**Document:**
----
The Ghosts of Downloads Past
Posted by Hannah Rosenbaum on March 10, 2006 12:15 PM
The safety of Web sites can be fluid. Let's say we find a safety issue and rate a site red. Then the site cleans up its act. We test again, find everything is ok, and rate the site green. These instances couldn’t please us more -- we encourage Web site owners to review our site analyses and to take action to make their sites safer. We've blogged before about how the Web site owner of lionking.org improved his site’s e-mail practices and caused his site’s rating to go from red to yellow. (As soon as our re-testing is complete, we presume the site will earn a green rating.) We’re eager to see other sites use our safety ratings to identify problems and improve their sites.
But it can take time for sites to really come clean, so ratings rarely change overnight. Sometimes safety improvements take time to be effective (as in the case of the lionking.org) and sometimes surface improvements don’t fix underlying problems. For example, eliminating a bad download requires more than simply removing a site’s link to the download. The download may no longer be directly accessible by clicking around the site, but that doesn't mean that it can't be accessed by average Web surfers.
----
**Dataset rows:**
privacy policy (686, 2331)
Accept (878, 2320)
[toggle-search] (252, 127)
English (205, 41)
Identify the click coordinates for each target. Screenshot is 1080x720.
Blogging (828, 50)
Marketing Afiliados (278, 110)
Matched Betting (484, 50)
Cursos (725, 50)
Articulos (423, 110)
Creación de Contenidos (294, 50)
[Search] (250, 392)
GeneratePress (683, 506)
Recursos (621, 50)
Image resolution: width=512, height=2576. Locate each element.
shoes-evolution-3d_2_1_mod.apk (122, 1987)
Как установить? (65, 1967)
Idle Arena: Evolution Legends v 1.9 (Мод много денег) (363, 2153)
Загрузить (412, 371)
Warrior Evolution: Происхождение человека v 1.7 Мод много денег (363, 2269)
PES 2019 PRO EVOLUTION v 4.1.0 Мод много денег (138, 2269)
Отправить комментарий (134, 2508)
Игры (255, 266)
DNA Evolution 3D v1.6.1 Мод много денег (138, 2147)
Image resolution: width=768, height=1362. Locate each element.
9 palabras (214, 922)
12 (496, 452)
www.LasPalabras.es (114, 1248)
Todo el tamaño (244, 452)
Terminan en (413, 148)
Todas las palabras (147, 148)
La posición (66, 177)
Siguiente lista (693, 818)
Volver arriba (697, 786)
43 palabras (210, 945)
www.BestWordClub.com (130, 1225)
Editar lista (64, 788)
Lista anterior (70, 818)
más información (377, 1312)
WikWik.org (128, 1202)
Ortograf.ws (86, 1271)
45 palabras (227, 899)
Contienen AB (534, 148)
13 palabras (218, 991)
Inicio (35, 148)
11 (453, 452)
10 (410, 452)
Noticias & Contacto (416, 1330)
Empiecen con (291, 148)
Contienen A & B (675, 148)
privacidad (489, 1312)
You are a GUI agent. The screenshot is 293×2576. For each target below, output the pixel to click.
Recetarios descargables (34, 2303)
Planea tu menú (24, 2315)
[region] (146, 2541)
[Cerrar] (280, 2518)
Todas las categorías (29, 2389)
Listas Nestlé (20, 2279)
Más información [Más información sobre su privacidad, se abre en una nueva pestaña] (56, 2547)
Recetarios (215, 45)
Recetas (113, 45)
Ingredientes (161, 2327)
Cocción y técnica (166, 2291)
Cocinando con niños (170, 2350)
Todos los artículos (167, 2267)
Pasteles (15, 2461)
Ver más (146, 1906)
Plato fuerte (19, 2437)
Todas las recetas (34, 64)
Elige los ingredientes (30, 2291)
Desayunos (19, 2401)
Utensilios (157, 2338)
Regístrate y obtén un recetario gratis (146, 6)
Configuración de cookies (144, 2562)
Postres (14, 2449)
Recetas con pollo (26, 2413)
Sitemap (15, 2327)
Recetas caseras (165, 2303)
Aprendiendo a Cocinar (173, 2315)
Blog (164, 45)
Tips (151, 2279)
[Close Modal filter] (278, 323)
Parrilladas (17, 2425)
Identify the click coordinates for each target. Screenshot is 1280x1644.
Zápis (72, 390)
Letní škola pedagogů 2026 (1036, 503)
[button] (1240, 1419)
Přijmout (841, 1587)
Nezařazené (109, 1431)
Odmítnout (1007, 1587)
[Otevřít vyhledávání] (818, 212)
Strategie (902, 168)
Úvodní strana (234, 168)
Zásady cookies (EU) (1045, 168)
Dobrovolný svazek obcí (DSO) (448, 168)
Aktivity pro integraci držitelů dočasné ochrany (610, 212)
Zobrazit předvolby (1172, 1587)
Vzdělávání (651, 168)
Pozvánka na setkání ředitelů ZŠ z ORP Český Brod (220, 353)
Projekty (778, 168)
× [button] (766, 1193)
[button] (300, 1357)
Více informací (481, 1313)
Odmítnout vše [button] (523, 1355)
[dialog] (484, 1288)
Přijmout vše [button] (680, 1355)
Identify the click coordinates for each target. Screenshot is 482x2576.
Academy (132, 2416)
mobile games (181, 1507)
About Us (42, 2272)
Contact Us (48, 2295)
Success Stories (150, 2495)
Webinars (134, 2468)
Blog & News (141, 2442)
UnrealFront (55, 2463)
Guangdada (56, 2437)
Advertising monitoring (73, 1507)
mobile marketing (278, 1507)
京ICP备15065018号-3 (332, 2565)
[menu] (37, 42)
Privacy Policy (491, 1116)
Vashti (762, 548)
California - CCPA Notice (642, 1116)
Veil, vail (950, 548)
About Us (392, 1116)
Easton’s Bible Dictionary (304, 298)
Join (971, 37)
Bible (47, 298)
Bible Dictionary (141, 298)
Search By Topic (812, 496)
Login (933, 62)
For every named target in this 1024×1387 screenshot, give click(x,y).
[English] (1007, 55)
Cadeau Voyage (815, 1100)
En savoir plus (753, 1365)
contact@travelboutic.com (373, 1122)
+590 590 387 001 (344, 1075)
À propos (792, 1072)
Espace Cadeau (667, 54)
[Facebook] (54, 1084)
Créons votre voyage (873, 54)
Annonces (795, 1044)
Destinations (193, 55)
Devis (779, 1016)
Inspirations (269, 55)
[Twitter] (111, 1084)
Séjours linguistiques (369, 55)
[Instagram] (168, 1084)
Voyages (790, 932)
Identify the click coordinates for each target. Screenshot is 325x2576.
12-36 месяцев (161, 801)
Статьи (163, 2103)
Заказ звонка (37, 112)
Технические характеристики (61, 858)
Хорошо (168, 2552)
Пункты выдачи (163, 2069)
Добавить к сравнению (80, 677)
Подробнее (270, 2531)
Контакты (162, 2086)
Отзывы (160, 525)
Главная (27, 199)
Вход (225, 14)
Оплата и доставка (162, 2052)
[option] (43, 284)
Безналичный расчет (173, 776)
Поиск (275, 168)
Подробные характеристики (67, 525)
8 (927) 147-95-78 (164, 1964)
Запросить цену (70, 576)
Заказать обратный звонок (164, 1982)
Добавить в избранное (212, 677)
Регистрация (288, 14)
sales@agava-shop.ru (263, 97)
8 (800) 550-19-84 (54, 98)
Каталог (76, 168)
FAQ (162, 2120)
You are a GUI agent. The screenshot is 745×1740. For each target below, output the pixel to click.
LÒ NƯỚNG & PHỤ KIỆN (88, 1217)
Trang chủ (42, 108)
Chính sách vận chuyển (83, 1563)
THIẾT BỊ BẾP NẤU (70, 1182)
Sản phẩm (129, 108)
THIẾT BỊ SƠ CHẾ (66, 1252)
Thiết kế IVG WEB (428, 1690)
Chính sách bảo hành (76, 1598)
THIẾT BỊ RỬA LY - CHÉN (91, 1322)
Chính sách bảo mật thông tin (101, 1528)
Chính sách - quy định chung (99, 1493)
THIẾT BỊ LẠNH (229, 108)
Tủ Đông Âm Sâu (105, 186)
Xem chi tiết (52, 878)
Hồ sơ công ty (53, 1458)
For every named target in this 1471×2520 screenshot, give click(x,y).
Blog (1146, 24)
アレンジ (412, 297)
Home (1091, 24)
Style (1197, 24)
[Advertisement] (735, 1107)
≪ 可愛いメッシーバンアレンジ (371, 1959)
----
**What you will do:**
a. Rewrite the site-ratings post from "The Ghosts of" up to and including "improve their sites.", replacing "green" with "blue".
b. Carry on the site-ratings post from the point where it stops.
The listing above is separate material, apart from the site-ratings post.

**Answer list:**
a.
The Ghosts of Downloads Past
Posted by Hannah Rosenbaum on March 10, 2006 12:15 PM
The safety of Web sites can be fluid. Let's say we find a safety issue and rate a site red. Then the site cleans up its act. We test again, find everything is ok, and rate the site blue. These instances couldn’t please us more -- we encourage Web site owners to review our site analyses and to take action to make their sites safer. We've blogged before about how the Web site owner of lionking.org improved his site’s e-mail practices and caused his site’s rating to go from red to yellow. (As soon as our re-testing is complete, we presume the site will earn a blue rating.) We’re eager to see other sites use our safety ratings to identify problems and improve their sites.

b.
As an example, let's look at the Web site of Katholieke Universiteit Leuven, a University located in Belgium (SiteAdvisor Analysis: kuleuven.ac.be). The site originally earned a red rating from SiteAdvisor due to a download which bundled an invasive browser plug-in. The Web site owner and loyal students immediately expressed their concern about our site warning. The Web site owner quickly informed us that as a result of our analysis, he had removed links to the questionable download from the site. Very encouraging.
Now You See it, Now You Don't. And Now You Do Again.
At first glance, the problem download did indeed appear to be removed from Katholieke Universiteit Leuven's site. Manually clicking around the site, we couldn’t find it. But our bots did. Lurking beneath the surface, the download was still alive and well. So, our rating for K.U. Leuven remained red.
Now what’s really the harm of a hidden download? If the site doesn’t provide an obvious link to it, does it really matter if it is still hosted somewhere by that site?
Yes.
You may not be able to find the elusive download through a link on the Web site, but there are other paths that could still make the download very much accessible:
1) The download has a unique address, so anyone who may know (or who bookmarked) the address can find it by navigating directly to it from their browser.
2) A search engine crawler may have found it and therefore it could still show up in search results.
3) Any number of other Web sites could be referencing and linking to the download even if the host site isn’t.
So, as long as the site is still hosting the download, the site remains accountable for the download’s safety.
After clarifying our methodology with K.U. Leuven’s Web site owner, he promptly removed any trace of the download in question. Our subsequent analysis confirmed the download’s disappearance and determined the site to be safe. It’s now rated green.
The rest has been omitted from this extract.